Xavier, que se encontraba sentado a su lado escuchando su desahogo a más o menos media hora, levantó la mano para contraatacar.
—Técnicamente, en el primer punto, él no te engañó, solo omitió información.
—Es lo mismo.
—No, no lo es —el violinista lo encaró, irritado—. Además, ella te avisó sobre el coqueteo de Claude. Te pidió que le pusieras un fin a sus embestidas y tú no le hiciste caso.
—¡No creí que fuera necesario!... ¡Yo confiaba en ella! —se sirvió más whiskey—. Y fui un idiota por hacerlo.
—Tal vez... pero eso ya pasó. Ella ya te engañó, tu hermano ya la besó, ya es agua bajo el puente. Lo mejor que puedes hacer es olvidarte de todo y seguir con tu vida —el pianista estiró su mano hacia adelante, quitándole la botella a su amigo antes de que se pudiera emborrachar más.
—Excepto que literalmente no puedo, porque ahora tengo que ir a su boda —reclamó con un exhalo airado, observando sus alrededores. El restaurante Colonial no parecía haber cambiado mucho desde su partida. Sus mesas seguían abarrotadas de gente rica, poderosa, elegante, que con ridícula frecuencia ordenaban los platos y espumantes más caros de la carta, no para saciar su hambre y deleitar su paladar, sino para impresionar a sus amigos, igual de rumbosos y soberbios, con el peso de sus billeteras—. ¿Qué ocurrió con la banda? —preguntó de pronto, devolviendo su atención a su acompañante.

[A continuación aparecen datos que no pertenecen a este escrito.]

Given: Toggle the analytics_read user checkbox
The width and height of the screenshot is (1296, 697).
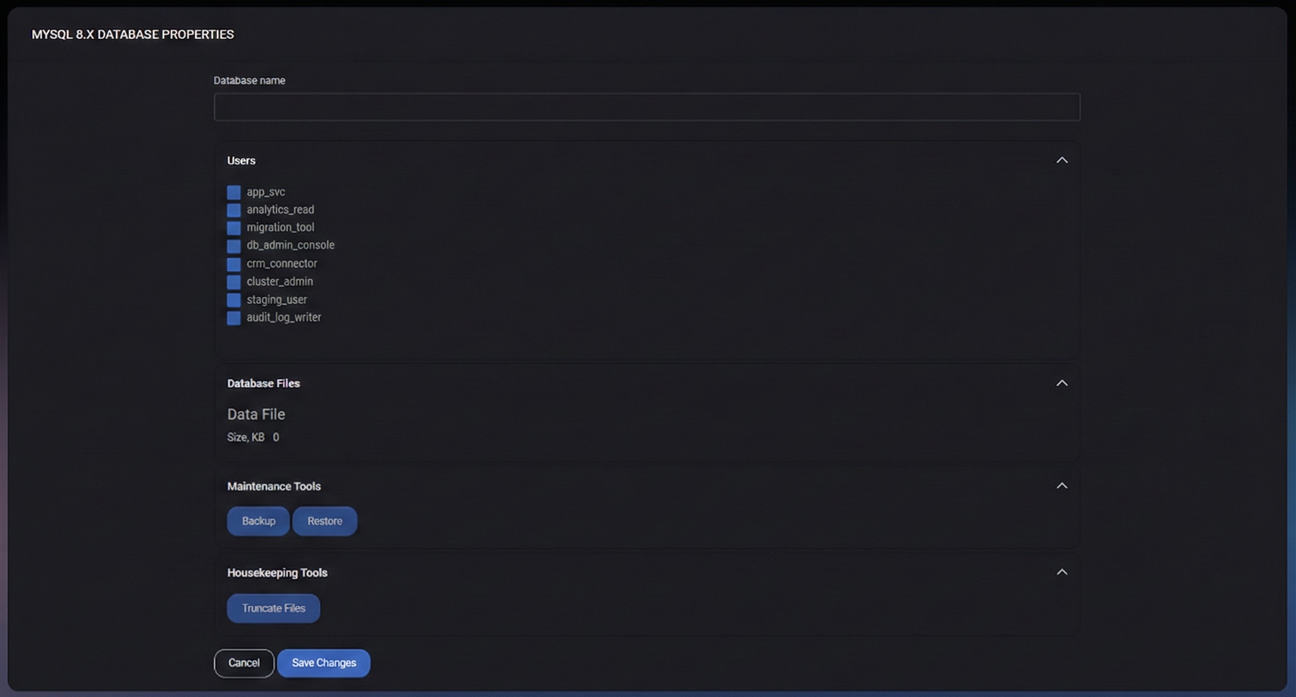Looking at the screenshot, I should point(233,210).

—Estamos buscando un violinista.
—¡¿Aún?!
Xavier se encogió de hombros.
—La señorita Elise es bastante exigente.
—No lo fue conmigo.
—Porque tenías... tienes, un talento extraordinario —el pianista afirmó, viendo el mesero al fin llegar con su almuerzo—, y porque, en el fondo, te quería.
—Me abandonó por mi hermano.
—Que esté con otro hombre no significa que no te quiera —insistió, antes de agradecerle al hombre por su lasaña y empezar a devorarla—. Tal vez no te quiera como novio, pero sí te quiere como amigo. Eso puedo afirmar sin ninguna duda.
—Si nuestra amistad le valiera algo, no me hubiera ilusionado como lo hizo.
—Cometió un error...
—Me apuñaló por la espalda, quieres decir.
—¡Ella es humana! —Jean le tiró una mirada asesina—. Hey, no te enojes conmigo; no te he hecho nada. Solo intento ayudarte a pensar con más claridad.
—Imposible no hacerlo si la sigues defendiendo.
—No la estoy defendiendo, estoy tratando de hacerte ver las cosas por su punto de vista.
—¡Es lo mismo!
—No, no lo es —el pianista lo cortó, bajando sus cubiertos—. Mira... puedes pasar el resto de tu vida siendo la persona a la que Elise menos quiere ver, o puedes hacer un pequeño esfuerzo para entenderla, para ponerte en su lugar y ser su amigo para siempre. ¿Qué prefieres?
—Nunca más verla.
—Me gusta tu hostilidad, pero te falta confianza. Sé sincero.
Jean respiró hondo para no faltarle el respeto.
—No lo sé.
—Pues es hora de que te pongas a pensar. Porque Elise necesitará tu apoyo, ahora más que nunca.
—¿A qué te refieres con eso?
El hombre no le contestó de inmediato. Solo desvió la mirada y tragó en seco, reflexionando el peso de sus próximas palabras, preguntándose si siquiera las podría decir. El violinista no pasó por alto su hesitación, pero decidió no cuestionarla.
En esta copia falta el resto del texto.